Thus far, the elder traveller had listened with due gravity, but now burst into a fit of irrepressible mirth,
shaking himself so violently, that his snake-like staff actually seemed to wriggle in sympathy.
"Ha! ha! ha!" shouted he, again and again; then composing himself, "Well, go on, Goodman Brown, go on;
but pr'y thee, don't kill me with laughing!"
"Well, then, to end the matter at once," said Goodman Brown, considerably nettled, "there is my wife,
Faith. It would break her dear little heart; and I'd rather break my own!"
"Nay, if that be the case," answered the other, "e'en go thy ways, Goodman Brown. I would not, for twenty
old women like the one hobbling before us, that Faith should come to any harm."
As he spoke, he pointed his staff at a female figure on the path, in whom Goodman Brown recognized a
very pious and exemplary dame, who had taught him his catechism, in youth, and was still his moral and
spiritual adviser, jointly with the minister and Deacon Gookin.
"A marvel, truly, that Goody Cloyse should be so far in the wilderness, at night-fall!" said he. "But, with
your leave, friend, I shall take a cut through the woods, until we have left this Christian woman behind.
Bring a stranger to you, she might ask whom I was consorting with, and whither I was going."
"Be it so," said his fellow-traveller. "Betake you to the woods, and let me keep the path."
Accordingly, the young man turned aside, but took care to watch his companion, who advanced softly
along the road, until he had come within a staff's length of the old dame. She, meanwhile, was making the
best of her way, with singular speed for so aged a woman, and mumbling some indistinct words, a prayer,
doubtless, as she went. The traveller put forth his staff, and touched her withered neck with what seemed
the serpent's tail.
"The devil!" screamed the pious old lady.

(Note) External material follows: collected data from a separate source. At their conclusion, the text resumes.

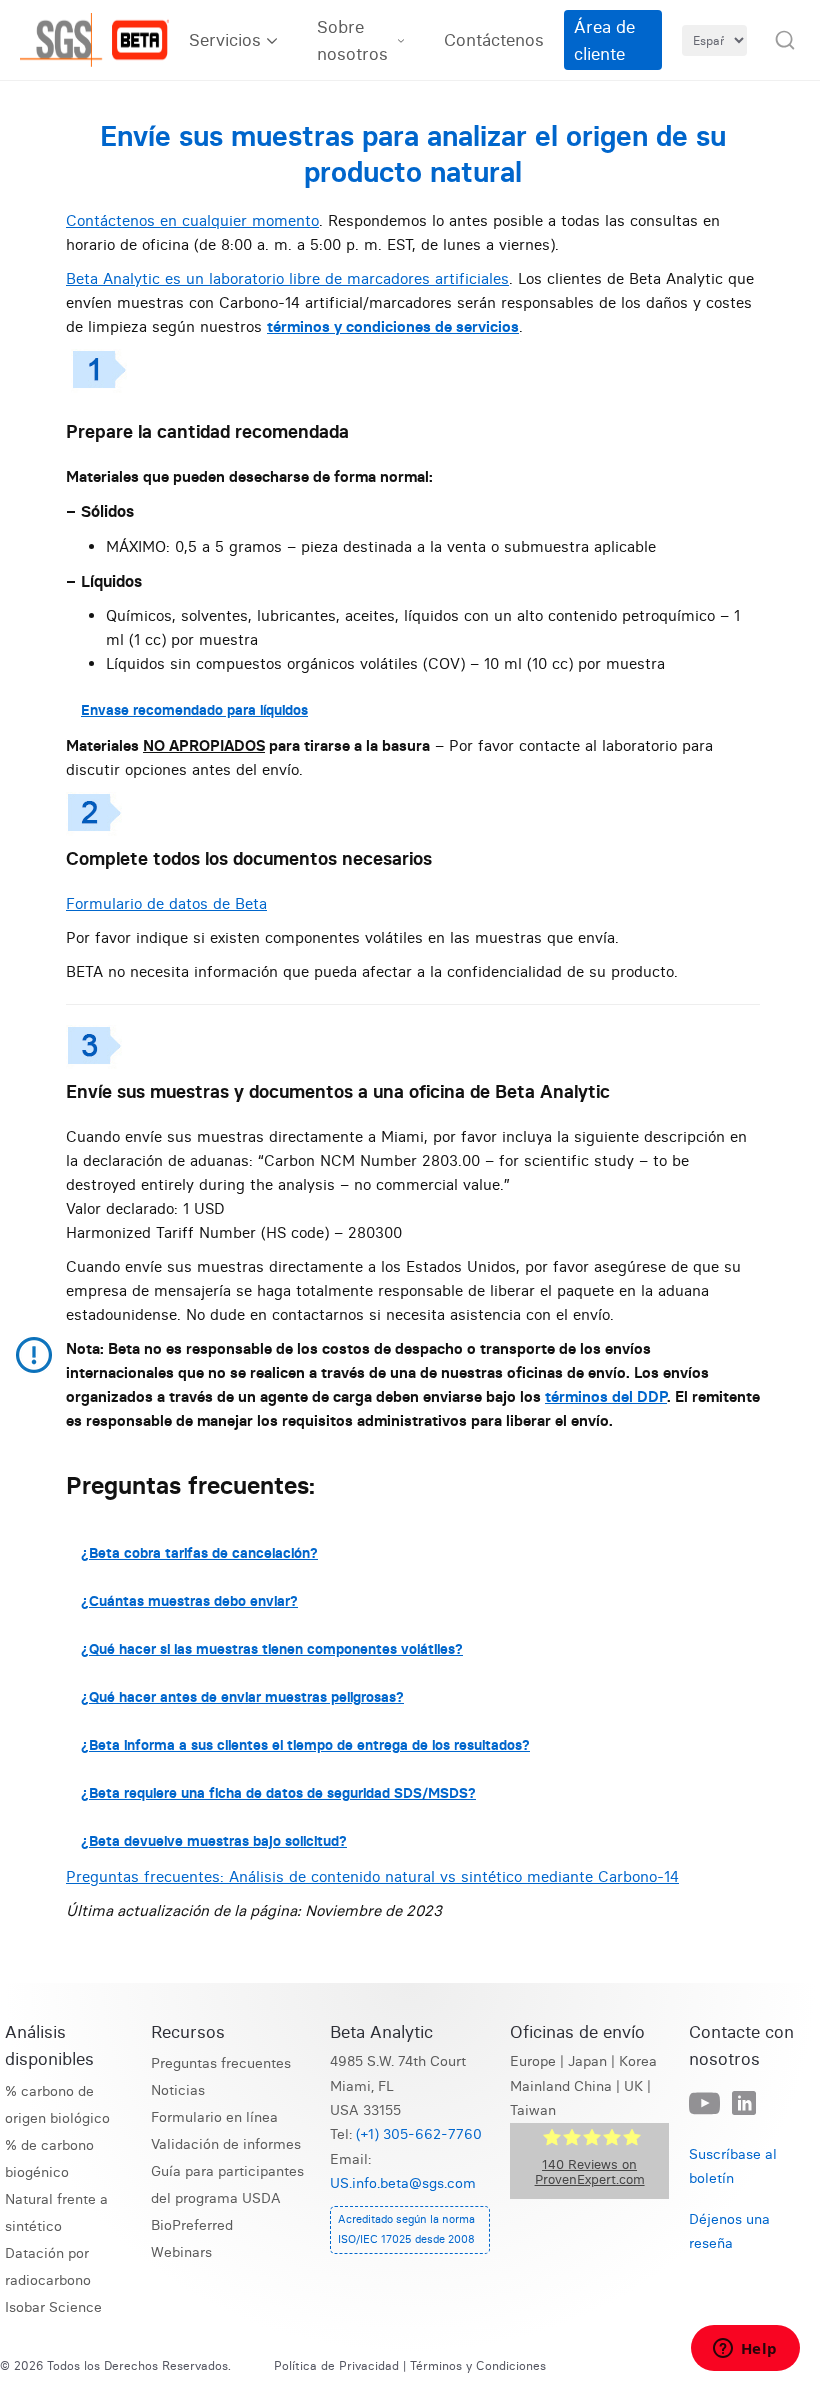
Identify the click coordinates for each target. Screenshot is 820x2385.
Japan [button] (587, 2061)
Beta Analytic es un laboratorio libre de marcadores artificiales (287, 278)
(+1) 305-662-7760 (419, 2134)
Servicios (225, 39)
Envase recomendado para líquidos (194, 710)
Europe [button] (533, 2061)
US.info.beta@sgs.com (403, 2183)
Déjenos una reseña (729, 2231)
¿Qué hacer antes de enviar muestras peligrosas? (242, 1697)
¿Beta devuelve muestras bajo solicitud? (214, 1841)
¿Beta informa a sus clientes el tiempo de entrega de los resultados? (305, 1745)
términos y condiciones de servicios (393, 326)
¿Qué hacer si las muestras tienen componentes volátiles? (272, 1649)
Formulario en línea (214, 2117)
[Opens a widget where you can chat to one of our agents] (745, 2350)
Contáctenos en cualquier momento (192, 220)
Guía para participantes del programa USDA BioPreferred (227, 2198)
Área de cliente (604, 40)
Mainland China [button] (561, 2086)
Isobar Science (53, 2307)
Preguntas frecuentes (221, 2063)
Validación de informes (226, 2144)
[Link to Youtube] (704, 2104)
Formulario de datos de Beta (166, 903)
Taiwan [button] (533, 2110)
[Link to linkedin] (744, 2104)
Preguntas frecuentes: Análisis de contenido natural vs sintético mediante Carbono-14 (372, 1876)
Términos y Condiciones (478, 2365)
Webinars (181, 2252)
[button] (785, 40)
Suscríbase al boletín (733, 2166)
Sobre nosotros (352, 40)
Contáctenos (494, 39)
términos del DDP (606, 1396)
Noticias (178, 2090)
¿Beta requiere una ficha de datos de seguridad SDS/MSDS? (278, 1793)
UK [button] (633, 2086)
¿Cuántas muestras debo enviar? (189, 1601)
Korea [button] (638, 2061)
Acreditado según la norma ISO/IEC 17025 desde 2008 (406, 2229)
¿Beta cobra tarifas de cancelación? (199, 1553)
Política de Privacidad (336, 2365)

"Then Goody Cloyse knows her old friend?" observed the traveller, confronting her, and leaning on his
writhing stick.
"Ah, forsooth, and is it your worship, indeed?" cried the good dame. "Yea, truly is it, and in the very image
of my odd gossip, Goodman Brown, the grandfather of the silly fellow that now is. But—would your
worship believe it?—my broomstick hath strangely disappeared, stolen, as I suspect, by that unhanged
witch, Goody Cory, and that, too, when I was all anointed with the juice of smallage and cinque-foil and
wolf's-bane—"
"Mingled with fine wheat and the fat of a new-born babe," said the shape of old Goodman Brown.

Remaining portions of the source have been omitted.